#### Provided text
· · ·

Transfer of Existing Project Assets; Project Agreements

 

6.1

Transfer of Ma'aden Existing Project Assets

 

 

(a)

As soon as reasonably practicable after the incorporation of each relevant Company, Ma'aden shall sell, transfer and assign all of its right, title and interest (including all accrued rights) in and to each of Ma'aden's existing Project assets as listed in  Schedule 11 ("Ma'aden Existing Project Assets") to the relevant Company (as determined by the Parties) and the Parties shall procure that such Company purchases or, as the case may be, receives and accepts the transfer and assignment of each of the Ma'aden Existing Project Assets. The sale, transfer and assignment of any Ma'aden Existing Project Assets pursuant to this Clause 6.1 shall not be subject to, or conditional upon, the sale, transfer or assignment of any other of the Ma'aden Existing Project Assets or any of the Alcoa Existing Project Assets.

· · ·

#### Task statement
Reproduce the whole clause on the transfer of existing project assets word for word. The records that come next have no connection to the clause on transferring Ma'aden's existing project assets.

#### Provided material
· · ·

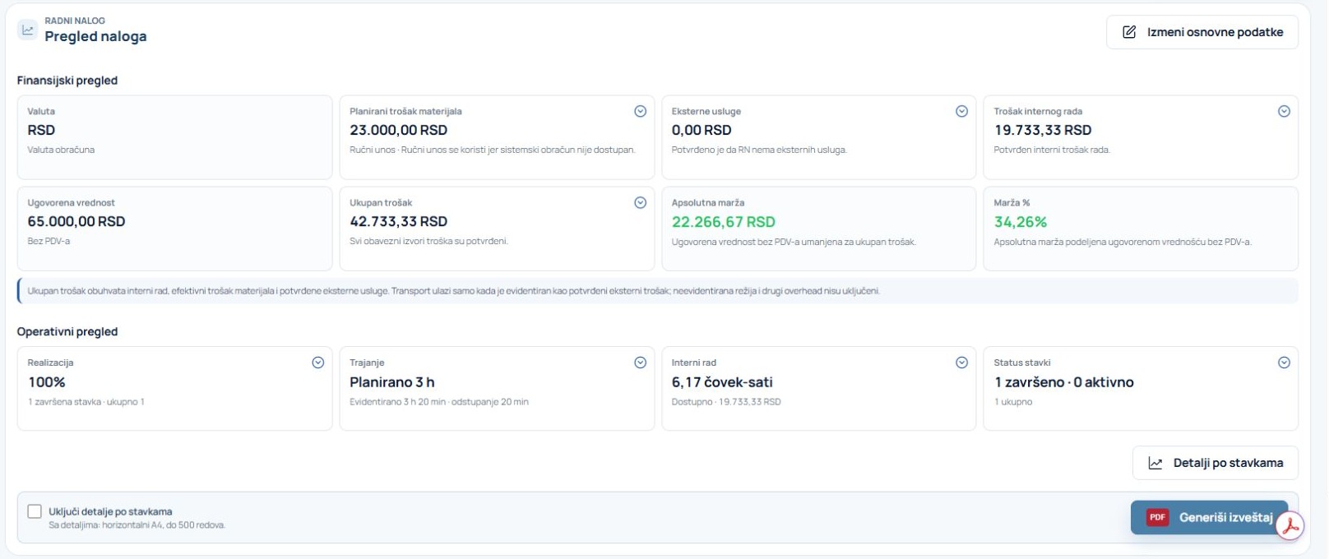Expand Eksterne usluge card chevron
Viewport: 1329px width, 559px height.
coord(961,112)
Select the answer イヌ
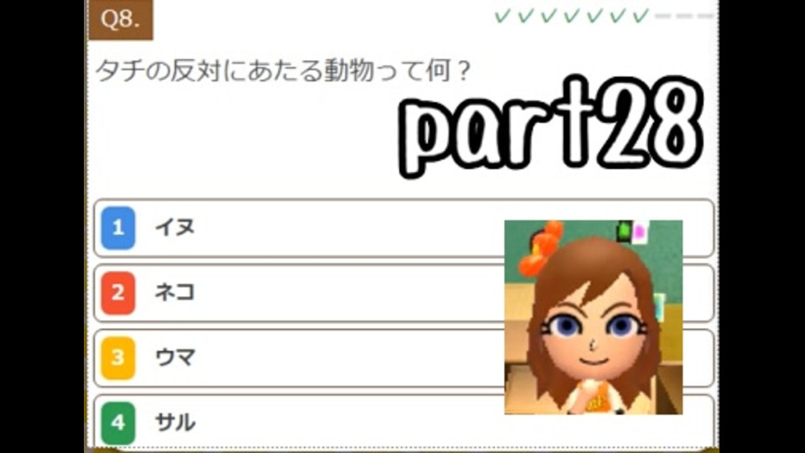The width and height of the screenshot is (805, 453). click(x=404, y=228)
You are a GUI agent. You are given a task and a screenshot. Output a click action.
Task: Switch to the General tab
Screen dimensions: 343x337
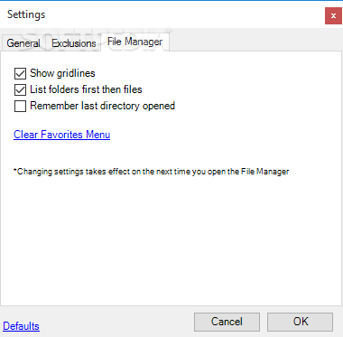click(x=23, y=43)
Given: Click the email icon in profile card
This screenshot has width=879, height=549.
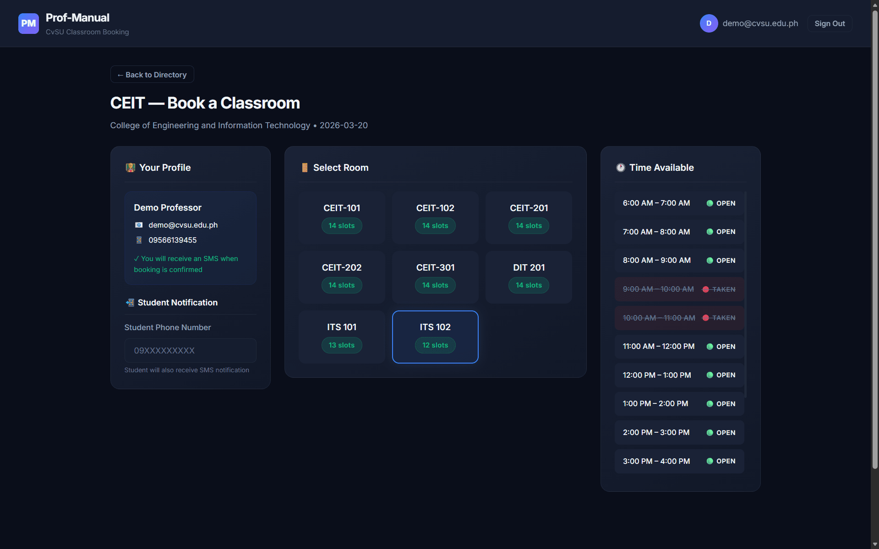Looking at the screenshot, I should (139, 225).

· · ·

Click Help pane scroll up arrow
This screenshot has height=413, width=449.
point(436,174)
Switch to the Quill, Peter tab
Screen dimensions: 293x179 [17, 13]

· · ·

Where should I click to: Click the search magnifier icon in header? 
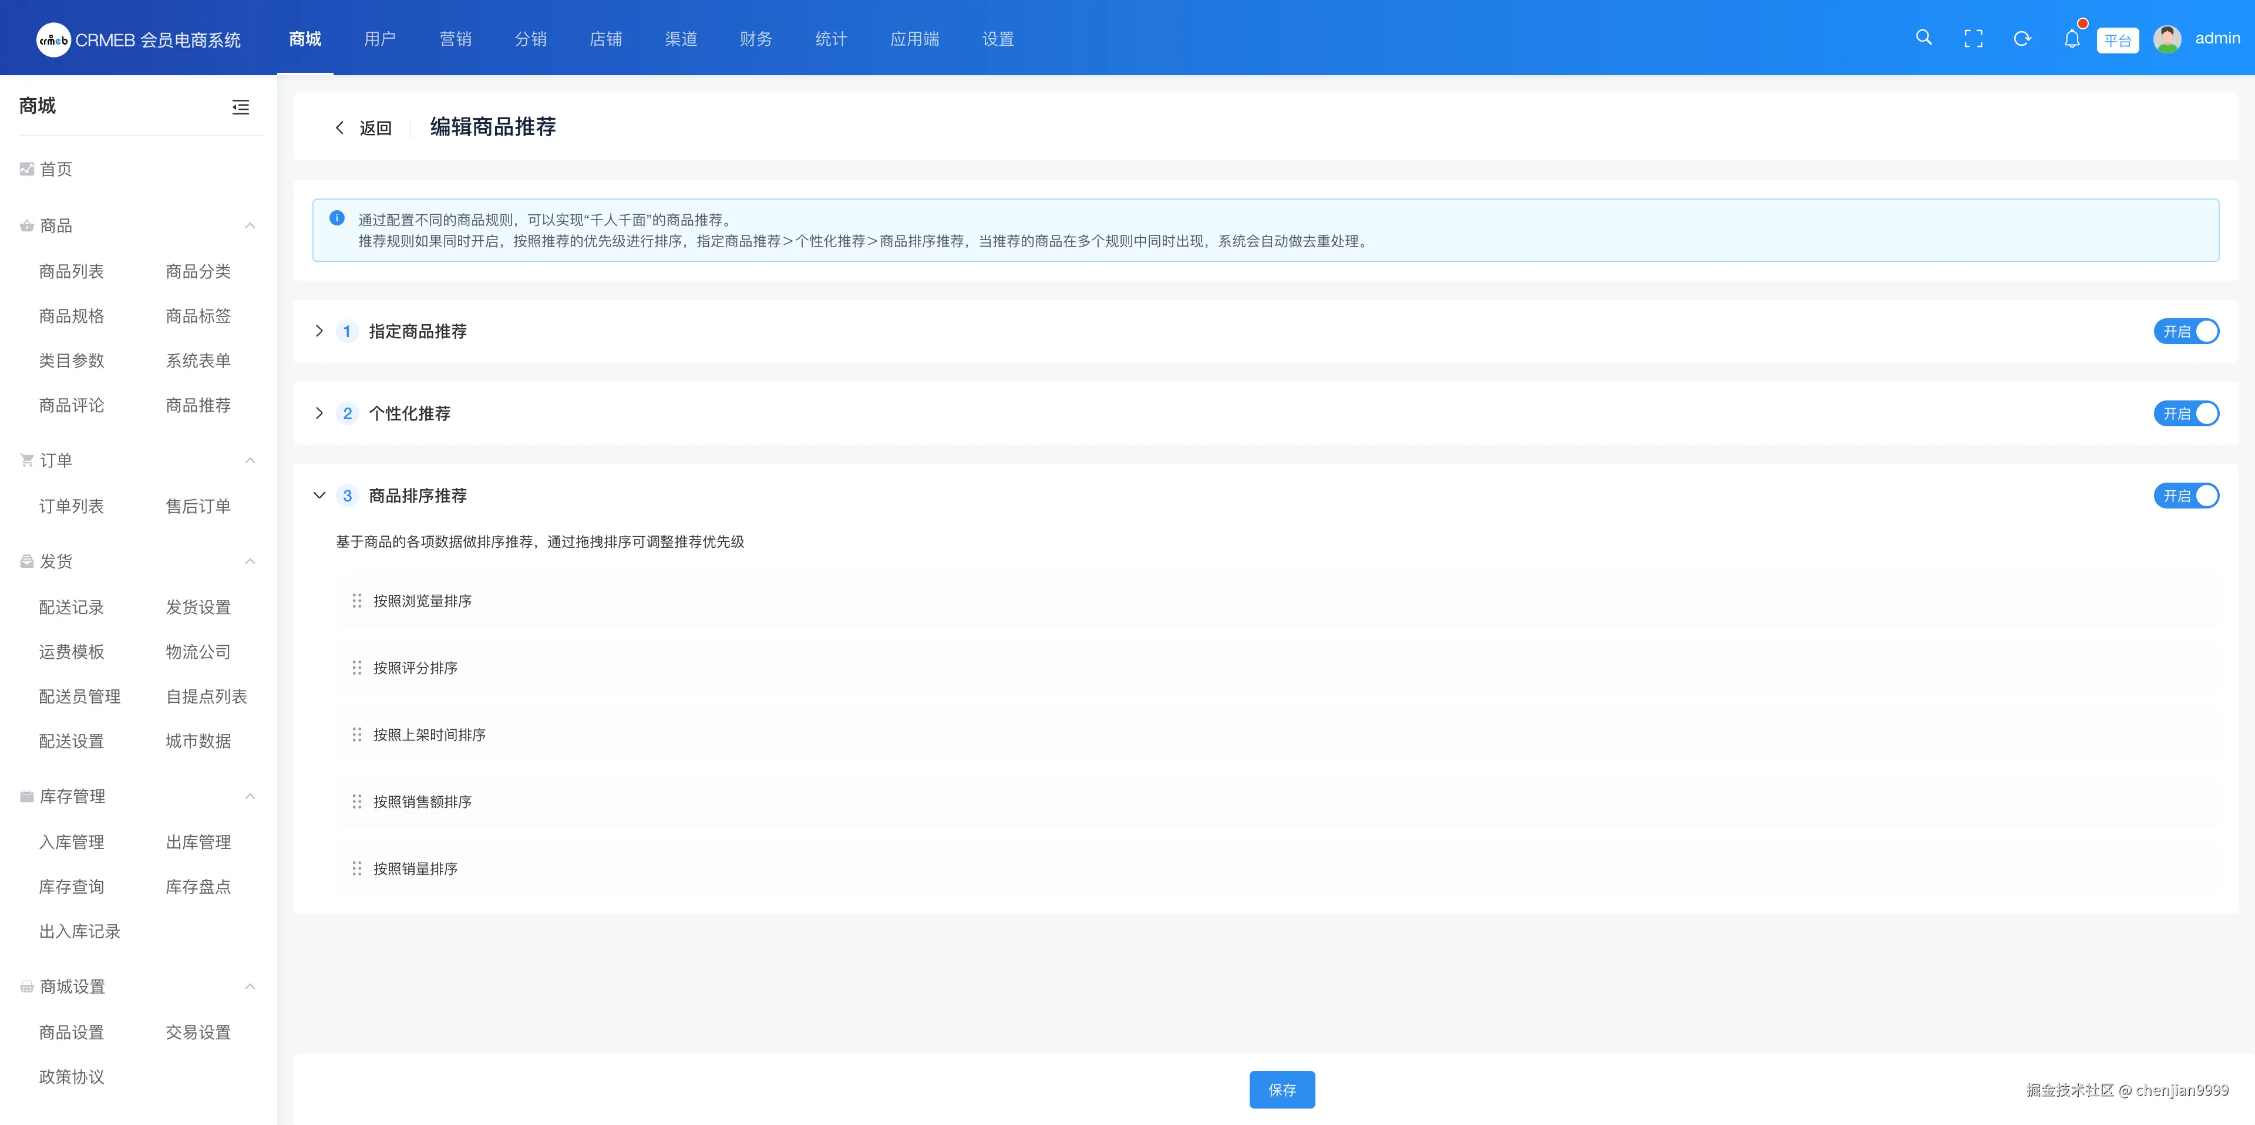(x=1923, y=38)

· · ·

#### Worked solution
Transfer of Existing Project Assets; Project Agreements

 

6.1

Transfer of Ma'aden Existing Project Assets

 

 

(a)

As soon as reasonably practicable after the incorporation of each relevant Company, Ma'aden shall sell, transfer and assign all of its right, title and interest (including all accrued rights) in and to each of Ma'aden's existing Project assets as listed in  Schedule 11 ("Ma'aden Existing Project Assets") to the relevant Company (as determined by the Parties) and the Parties shall procure that such Company purchases or, as the case may be, receives and accepts the transfer and assignment of each of the Ma'aden Existing Project Assets. The sale, transfer and assignment of any Ma'aden Existing Project Assets pursuant to this Clause 6.1 shall not be subject to, or conditional upon, the sale, transfer or assignment of any other of the Ma'aden Existing Project Assets or any of the Alcoa Existing Project Assets.